The problem
Write out the part of the exam-scheduling text between "Returns an undirected" and "adj.setdefault(a, set()).add(b)", inclusive.
** START OF Text shown **
Building a conflict graph from raw enrollment data (the §33.2 modeling recipe in code).
Implementing greedy coloring and a Welsh–Powell (decreasing-degree) ordering, and proving each produces a proper coloring.
Implementing an exact chromatic-number check to verify the heuristic on small inputs.
Producing a clique-based lower-bound certificate ($\chi \ge \omega$) the registrar can trust.
Combining "compute a usable answer" with "prove the bound" — theme four in one tool.

Background

The scenario

A small department runs final exams for seven courses. The registrar hands you enrollment lists; from them you can tell which course pairs share at least one student, because those exams cannot run in the same period. The shared-student pairs are:

Algorithms     -- Databases, OperatingSystems, Networks
Databases      -- Algorithms, OperatingSystems
OperatingSystems -- Algorithms, Databases, Networks
Networks       -- Algorithms, OperatingSystems, Compilers
Compilers      -- Networks, Graphics
Graphics       -- Compilers, MachineLearning
MachineLearning -- Graphics

You must produce a timetable assigning each course to an exam period so that no student has two exams at once, using as few periods as possible — and you must be able to prove to the registrar that you cannot do it in fewer periods than your tool reports.

💡 Intuition: This is the opening example of the chapter (§33.1) at slightly larger scale. Vertices are courses, edges are "share a student," colors are exam periods, and the chromatic number is the minimum number of periods. Build the graph and the rest is coloring.

Why this matters

Scheduling under conflicts is one of the most common shapes a real engineering problem takes: exam timetabling, assigning meetings to rooms, allocating broadcast frequencies, sequencing jobs that touch shared files. A tool that colors a conflict graph solves all of them with one code path — and the ability to attach a lower-bound certificate (a clique) is what turns "the tool says 4 periods" into "4 periods is provably optimal," which is what lets a registrar defend the timetable to a department head.

Phase 1: Build the conflict graph

We represent the graph as an adjacency dict. The build step is a direct transcription of the modeling recipe: a vertex per course, an edge per conflicting pair.

def build_conflict_graph(conflict_pairs):
    """conflict_pairs: list of (course_a, course_b) that share a student.
    Returns an undirected adjacency dict {course: set(neighbors)}."""
    adj = {}
    for a, b in conflict_pairs:
        adj.setdefault(a, set()).add(b)
        adj.setdefault(b, set()).add(a)
    return adj

pairs = [
    ("Alg", "DB"), ("Alg", "OS"), ("Alg", "Net"),
    ("DB", "OS"), ("OS", "Net"), ("Net", "Comp"),
    ("Comp", "Gfx"), ("Gfx", "ML"),
]
G = build_conflict_graph(pairs)
print(sorted(G))
print(sorted(G["Alg"]))
# Expected output:
# ['Alg', 'Comp', 'DB', 'Gfx', 'ML', 'Net', 'OS']
# ['DB', 'Net', 'OS']

🔄 Check Your Understanding Before coloring, eyeball the structure: which four courses are pairwise conflicting (a clique), and what does that immediately tell you about the minimum number of periods?
** END OF Text shown **
** START OF Provided material **
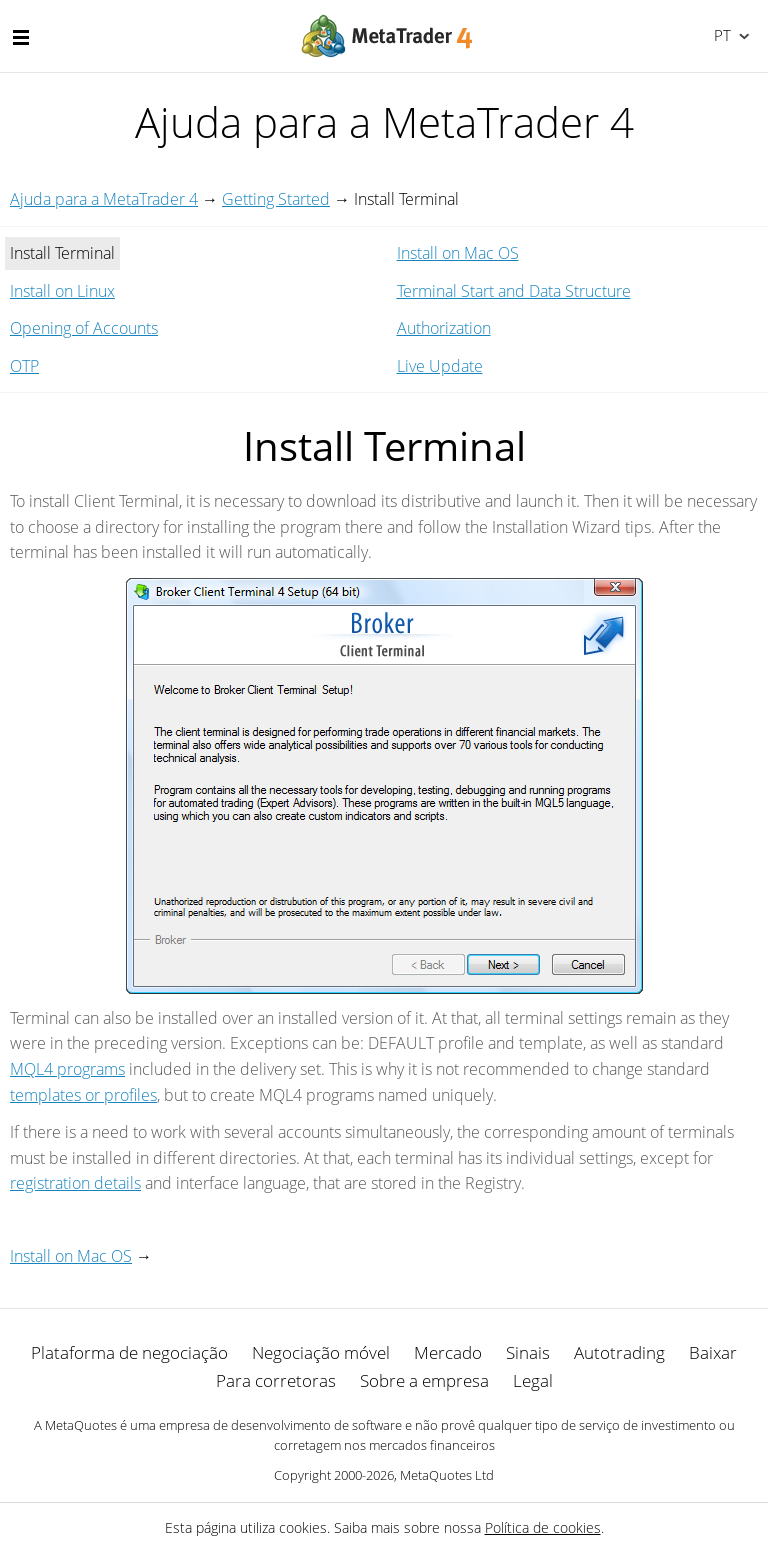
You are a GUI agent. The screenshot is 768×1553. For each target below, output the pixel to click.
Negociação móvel (321, 1352)
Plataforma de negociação (129, 1352)
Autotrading (619, 1352)
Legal (533, 1380)
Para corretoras (276, 1380)
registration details (75, 1183)
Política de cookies (543, 1527)
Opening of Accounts (84, 328)
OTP (24, 366)
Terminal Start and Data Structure (514, 291)
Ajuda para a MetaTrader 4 (104, 199)
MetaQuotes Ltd (447, 1475)
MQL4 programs (67, 1069)
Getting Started (276, 199)
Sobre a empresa (424, 1380)
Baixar (713, 1352)
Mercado (448, 1352)
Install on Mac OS (458, 253)
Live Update (440, 366)
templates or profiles (83, 1095)
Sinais (528, 1352)
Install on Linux (62, 291)
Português (720, 35)
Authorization (444, 328)
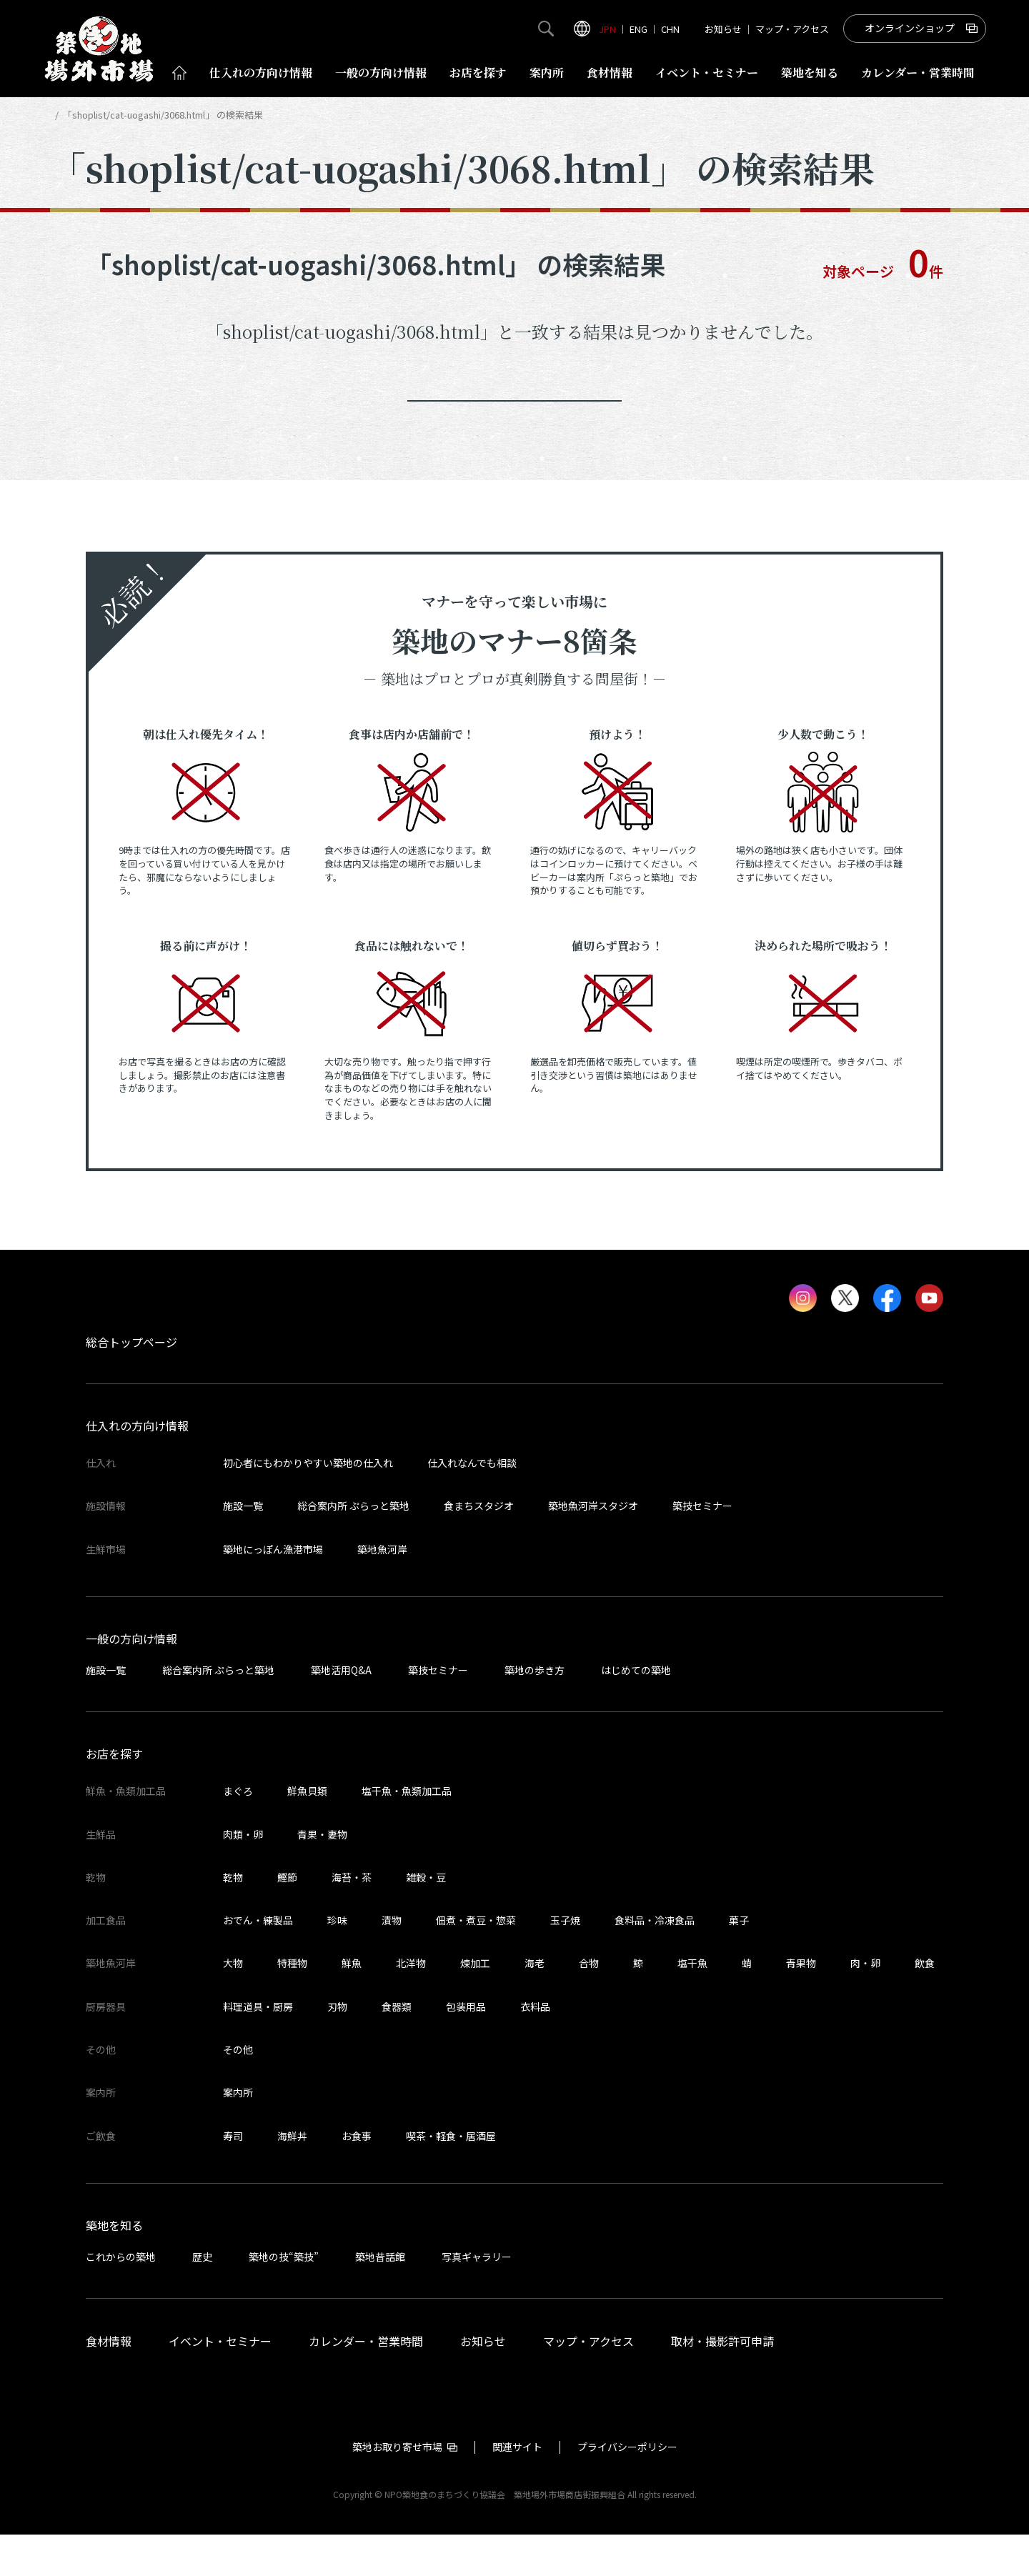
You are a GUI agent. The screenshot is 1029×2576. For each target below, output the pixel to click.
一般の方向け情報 (131, 1680)
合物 (589, 2004)
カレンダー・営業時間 (366, 2382)
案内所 (547, 72)
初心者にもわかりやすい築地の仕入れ (308, 1504)
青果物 (801, 2004)
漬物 (392, 1961)
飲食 (925, 2004)
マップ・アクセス (792, 29)
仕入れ (260, 72)
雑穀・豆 (426, 1918)
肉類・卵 (243, 1875)
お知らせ (723, 29)
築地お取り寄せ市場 (397, 2488)
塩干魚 (692, 2004)
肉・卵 (865, 2004)
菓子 (739, 1961)
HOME (63, 114)
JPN (607, 29)
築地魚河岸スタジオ (593, 1547)
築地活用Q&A (341, 1711)
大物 (233, 2004)
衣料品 (535, 2048)
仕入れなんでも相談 (472, 1504)
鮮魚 (352, 2004)
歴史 (202, 2298)
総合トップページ (131, 1383)
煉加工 (475, 2004)
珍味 (337, 1961)
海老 (535, 2004)
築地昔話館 (380, 2298)
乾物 (233, 1918)
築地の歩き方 (534, 1711)
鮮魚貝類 (307, 1832)
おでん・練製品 (258, 1961)
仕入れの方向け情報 (137, 1467)
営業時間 (918, 72)
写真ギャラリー (477, 2298)
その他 (238, 2091)
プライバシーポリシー (627, 2488)
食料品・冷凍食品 (655, 1961)
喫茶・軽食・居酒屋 (451, 2177)
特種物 (292, 2004)
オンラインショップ (910, 28)
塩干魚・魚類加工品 (407, 1832)
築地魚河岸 (382, 1590)
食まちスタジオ (479, 1547)
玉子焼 (565, 1961)
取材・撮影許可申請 (722, 2382)
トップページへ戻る (514, 421)
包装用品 (466, 2048)
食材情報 (609, 72)
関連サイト (517, 2488)
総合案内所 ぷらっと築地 (353, 1547)
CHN (670, 29)
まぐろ (238, 1832)
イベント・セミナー (220, 2382)
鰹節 (287, 1918)
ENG (638, 29)
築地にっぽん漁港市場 (273, 1590)
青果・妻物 (322, 1875)
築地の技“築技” (284, 2298)
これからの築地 (121, 2298)
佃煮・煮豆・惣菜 (476, 1961)
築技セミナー (702, 1547)
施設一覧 (243, 1547)
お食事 (357, 2177)
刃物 (337, 2048)
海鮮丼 (292, 2177)
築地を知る (809, 72)
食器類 (397, 2048)
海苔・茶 (352, 1918)
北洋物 (411, 2004)
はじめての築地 (636, 1711)
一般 (381, 72)
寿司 (233, 2177)
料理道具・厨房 (258, 2048)
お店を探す (478, 72)
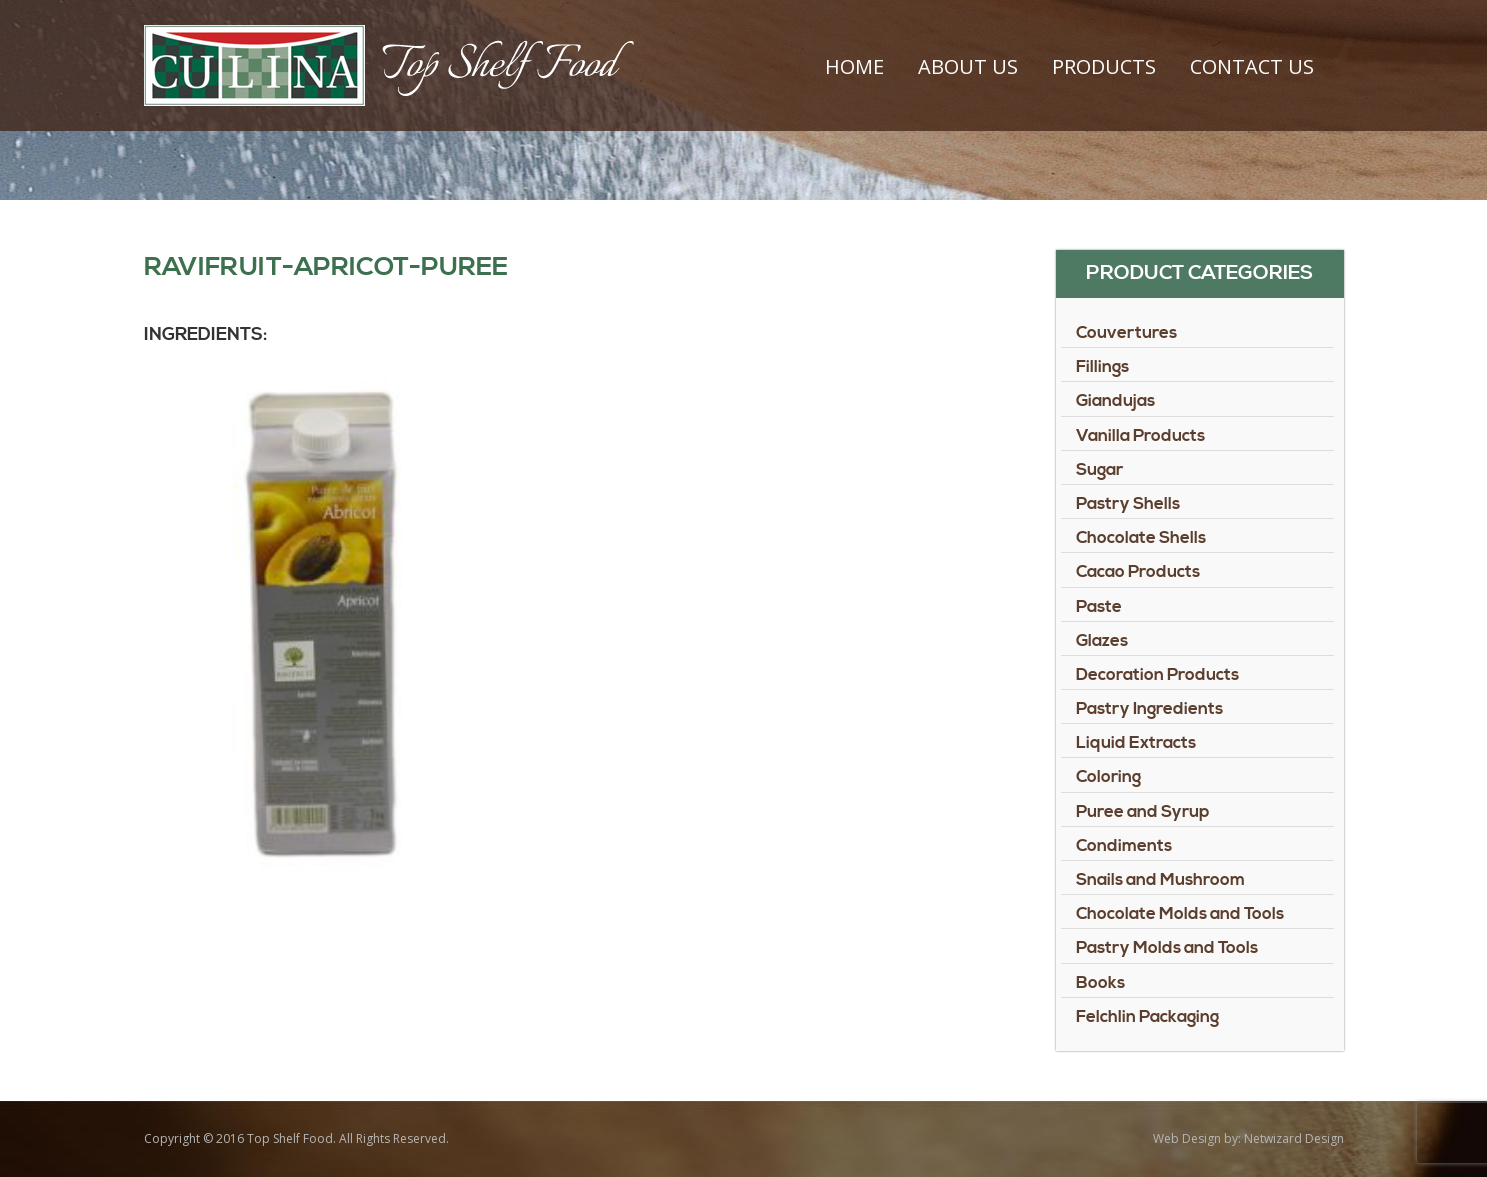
** END OF Provided material **
Solution for this task
Returns an undirected adjacency dict {course: set(neighbors)}."""
    adj = {}
    for a, b in conflict_pairs:
        adj.setdefault(a, set()).add(b)